Klusman füllte seine halbe Stunde mit persönlichen Erzählungen zum Fall und einer PowerPoint-Präsentation. Er mischte Bekanntes aus dem Aufklärungs-Bericht mit Anekdoten. So weit, so erwartbar. Dass trotzdem lange Minuten, fast wie in einem Werbeblock, die neuen Geschäftsmodelle des SPIEGELS präsentiert wurden, quasi zur Einordnung des Falles in die transformations-durchgeschüttelte Branche, hat mich maximal befremdet. Das Phänomen des allgemeinen Vertrauensverlustes in den Medien – Stichwort Lügenpresse – zur Einordnung nochmal zu bemühen, na klar. Was aber haben darüber hinaus die Probleme durch die Verschmelzung von Print- und Online-Redaktion im SPIEGEL mit dem Thema zu tun? In diesem Auditorium saßen Experten, denen all dies ebenso schmerzlich vertraut ist. Und so kamen die wirklich interessanten Themen viel zu kurz: Welche kommunikativen Krisen-Maßnahmen wurden parallel zur eigenen Aufklärung ergriffen? Wie genau wurde der Social Media Shitstorm gemanaged, welche Statements würde er wieder und welche nicht geben? Und am allerwichtigsten: Welche Maßnahmen haben sich seitdem schon in der Praxis bewährt, damit wir alle aus diesem Fall lernen könnten?
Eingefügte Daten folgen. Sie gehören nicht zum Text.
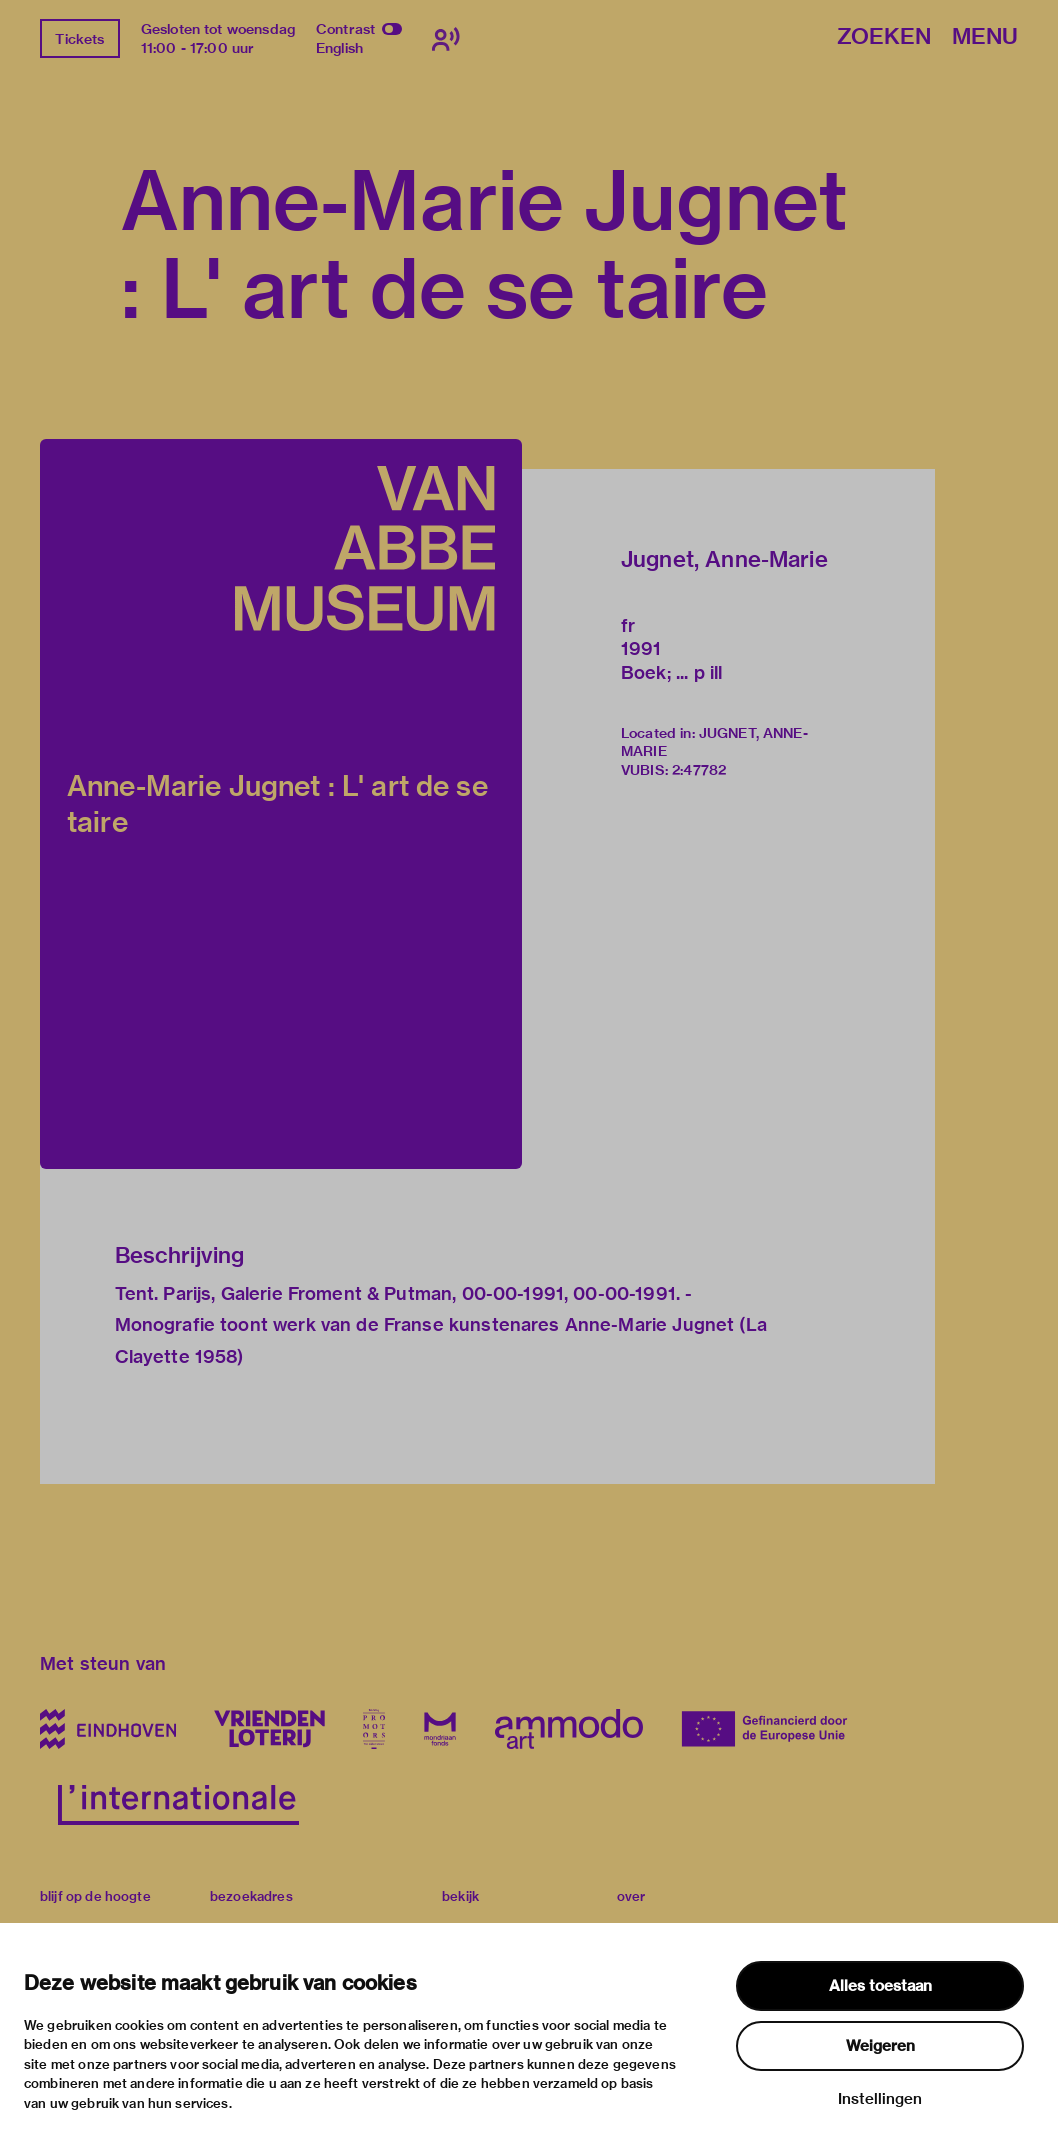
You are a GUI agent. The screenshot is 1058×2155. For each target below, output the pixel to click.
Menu (985, 37)
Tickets (79, 39)
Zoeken (884, 37)
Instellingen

Dazu kam nichts. Fragen aus dem Publikum? Nicht vorgesehen. Es tat der guten Stimmung im Saal keinen Abbruch. Was auch an Klusmanns unaufgeregtem, durchaus humorigem Stil liegt, die größte Krise seines Hauses zu beschreiben. Wer allerdings wie ich den Fall intensiv verfolgt und viel darüber gelesen hat, erhält keine News. Die größte Erkenntnis laut Klusmann ist, dass man sich nach einem solchen Ereignis auf die journalistischen Kernkompetenzen besinnen muss. Dass man relevant bleibt. Und dass sich auf seine komparativen Vorteile konzentrieren muss. Das ist mir persönlich zu wenig. Und so wurde die große Frage hinter der SPIEGEL-Affäre, was an und wo genau Journalismus richtig oder falsch ist, wieder nicht beantwortet. Aber vielleicht war das zu viel verlangt.
Mein Fazit: Nächste Woche erscheint Juan Morenos Buch „1000 Zeilen Lüge“. Vielleicht werde ich hier fündiger. Und muss mich einfach noch stärker an den Gedanken gewöhnen, dass eine Keynote einfach nur eines muss: unterhalten.